> But how do you get from untrusted, potentially invalid data into the world of trusted, guaranteed-valid data?
The main point is that you can write provably correct validation functions. Then your program can branch on the result of that function, and in the "success" branch you can process data further, as usual, assuming (justifiably) the validity of the data. It doesn't make any difference whether some particular piece of data was validated runtime or compile time, so far as the validation does what you want it to do and the types reflect the result in sufficient detail. Verified programming is mostly not about trying to check everything compile time, but rather checking that when our program eventually runs, it does the right thing. Take the following pseudo-Idris-Agda function:
boundsCheck : Nat -> (bound : Nat) -> Maybe (n : Nat ** n < bound)
boundsCheck n b with n <? b
| yes proof = Just (n , proof)
| no disproof = Nothing
This either returns the input natural number (if the input is within bounds) along with a proof of being in bound, or returns failure. The type of the function makes it
impossible to write a function body such that the returned number is not within the supplied bounds. Any subsequent code in the program may work with the output of this function and be utterly sure that the "n" in "Just (n, p)" observes the bound, and the may also safely omit any further checks for the same bound or greater bounds. Or here's a standard Idris function:
filter : (a -> Bool) -> Vect n a -> (n : Nat ** Vect n a)
filter p [] = (_ ** [])
filter p (x :: xs) with (filter p xs)
| (_ ** xs') = if p x then (_ ** x :: xs') else (_ ** xs')
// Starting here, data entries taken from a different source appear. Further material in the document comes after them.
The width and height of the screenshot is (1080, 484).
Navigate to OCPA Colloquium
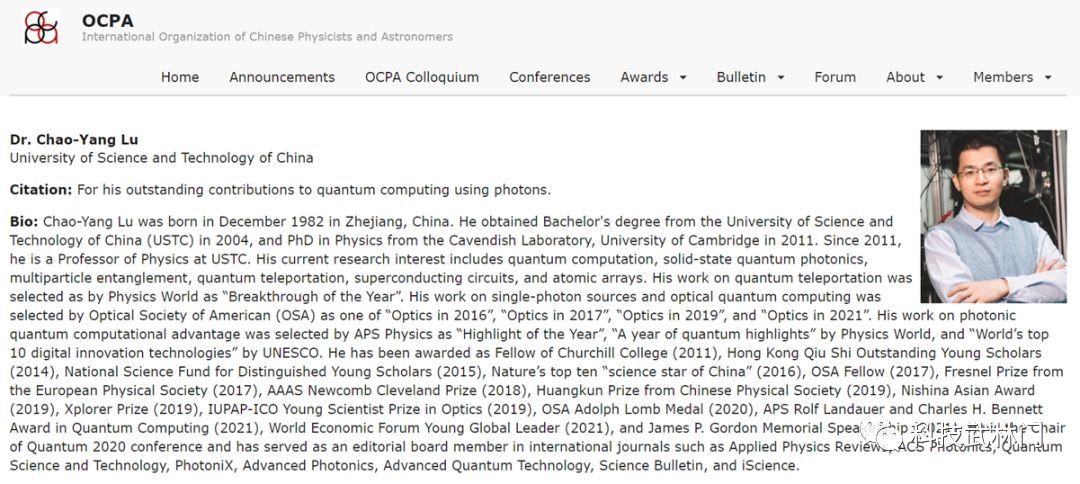click(422, 77)
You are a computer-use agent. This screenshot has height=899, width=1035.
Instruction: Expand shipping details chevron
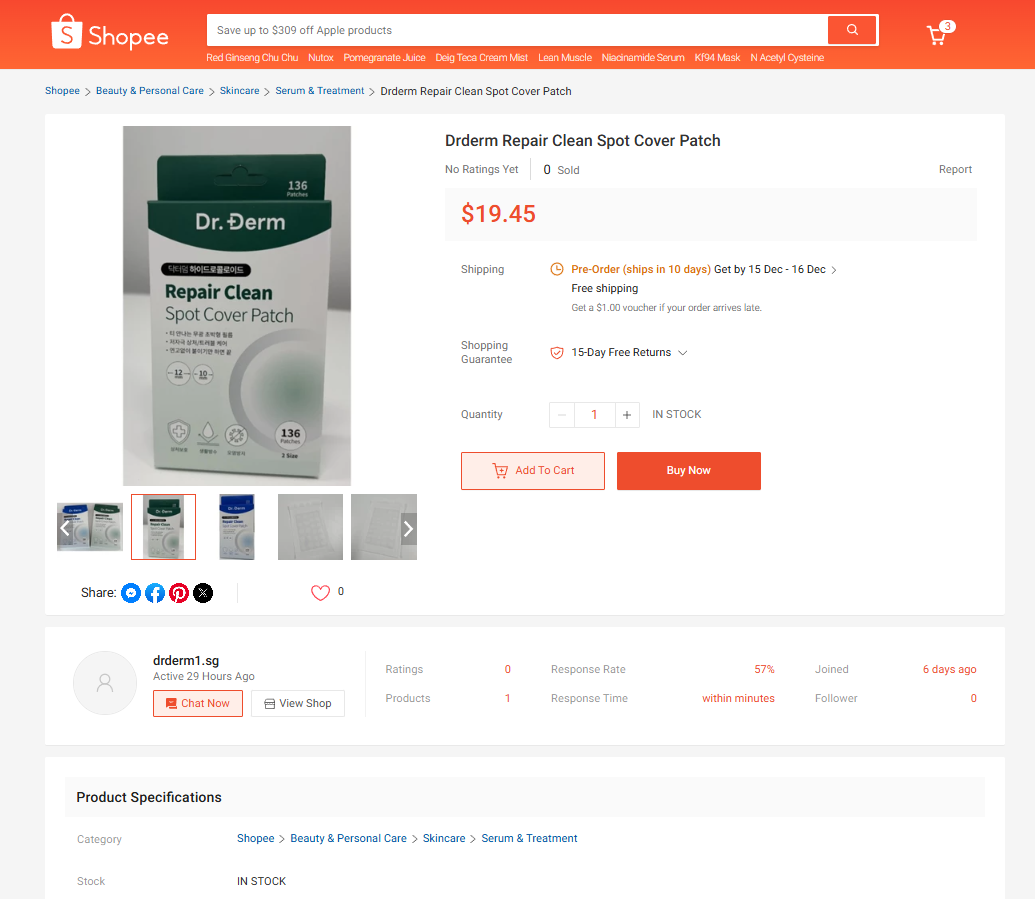(x=835, y=270)
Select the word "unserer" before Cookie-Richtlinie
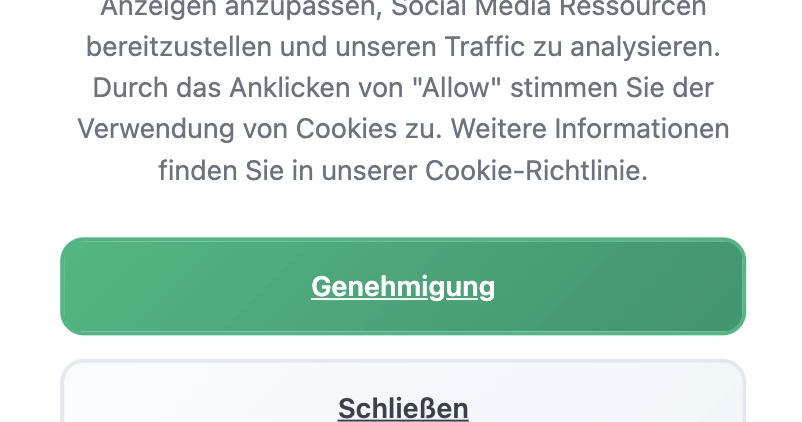 pos(369,170)
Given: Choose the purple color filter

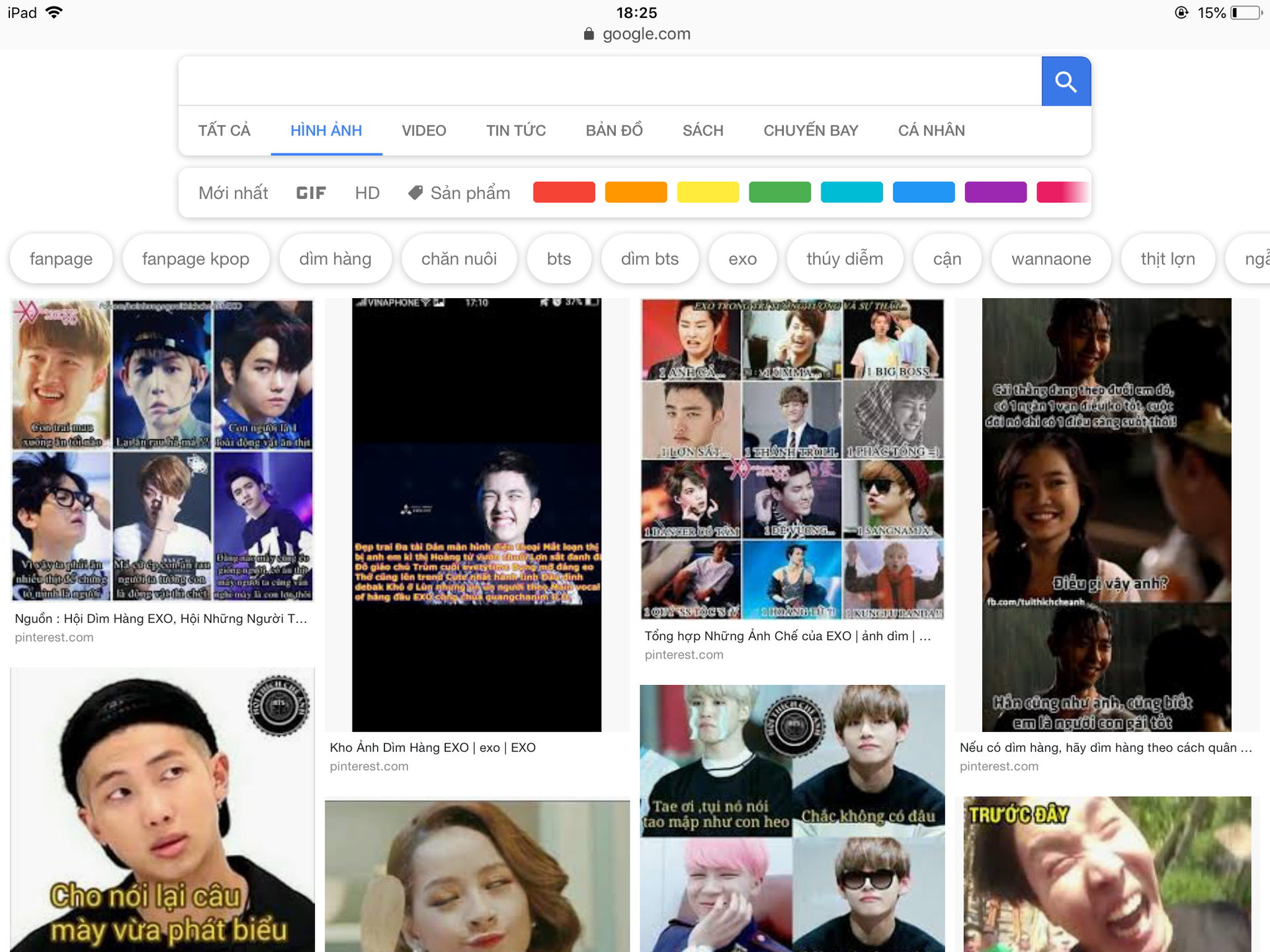Looking at the screenshot, I should [995, 192].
This is a plain old filter, except that it works on a length-indexed list type "Vect". We have no idea (compile time) how long the resulting filtered Vect will be. So we return a dependent pair containing some Nat and a Vect such that its length is equal to that Nat.
You might think that this is rather boring, since we could have used a list type not indexed by its length, and then just computed the length whenever we needed it runtime. Except there is a big difference. It is impossible to return a value of type
(n : Nat ** Vect n a)
from
any function, such that in the value the Nat index does not equal the length of the vector! You could slap together a plain list and a Nat in a tuple, and then say: "This a list coupled with its length. Let's try to preserve this invariant by writing code carefully". You could also trying hiding the possibly unsafe internals behind some OOP class firewall, but even that doesn't protect you from writing the internals incorrectly. Dependent types can protect you even then; they only fail to prevent you from writing the wrong types in the first place.